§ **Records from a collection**
::::

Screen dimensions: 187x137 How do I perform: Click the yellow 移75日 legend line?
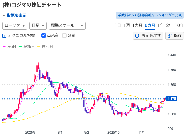point(39,46)
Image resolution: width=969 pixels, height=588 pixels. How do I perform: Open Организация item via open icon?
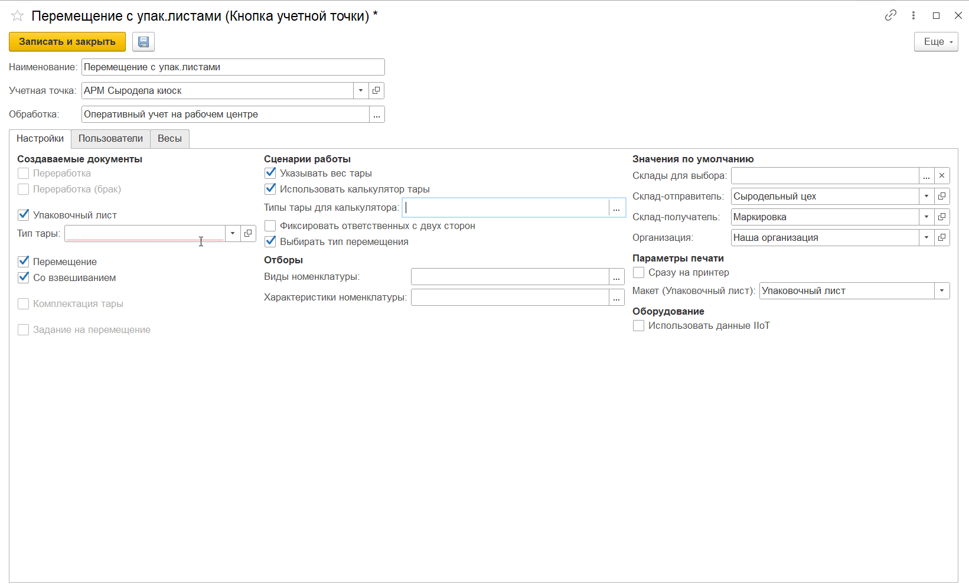pyautogui.click(x=942, y=237)
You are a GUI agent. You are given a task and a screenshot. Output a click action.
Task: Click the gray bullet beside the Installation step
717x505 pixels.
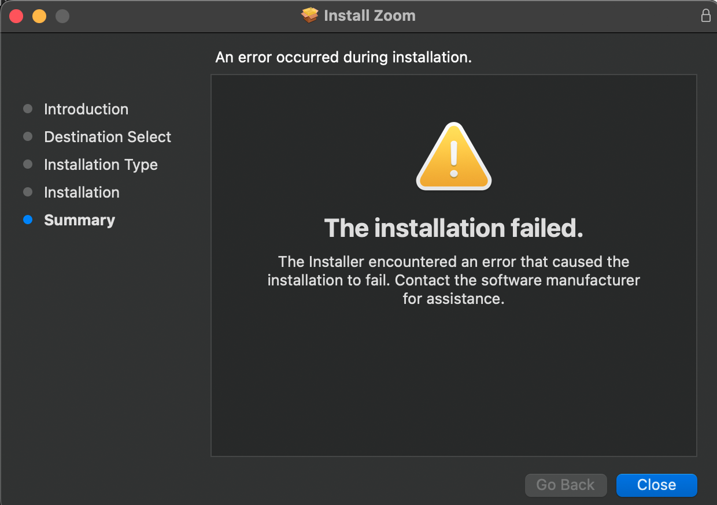pyautogui.click(x=28, y=192)
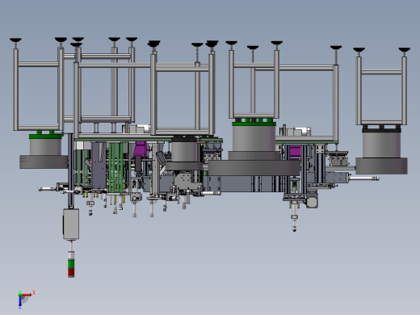The width and height of the screenshot is (420, 315).
Task: Click the blue downward axis of the triad
Action: (20, 302)
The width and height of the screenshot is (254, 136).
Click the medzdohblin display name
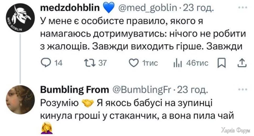click(70, 8)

::::

Every entry should be written out word for word, except for its pictures.

Screen dimensions: 187x137 How do I perform: Click the yellow 移75日 legend line?
point(39,46)
Image resolution: width=969 pixels, height=588 pixels. How do I perform: Open Организация item via open icon?
pyautogui.click(x=942, y=237)
You are a GUI agent. You are given a task and a screenshot. Output a click action.
Task: Click the gray bullet beside the Installation step
717x505 pixels.
pyautogui.click(x=28, y=192)
The width and height of the screenshot is (420, 315).
Task: Click the blue downward axis of the triad
Action: (20, 302)
The width and height of the screenshot is (254, 136).
Click the medzdohblin display name
click(70, 8)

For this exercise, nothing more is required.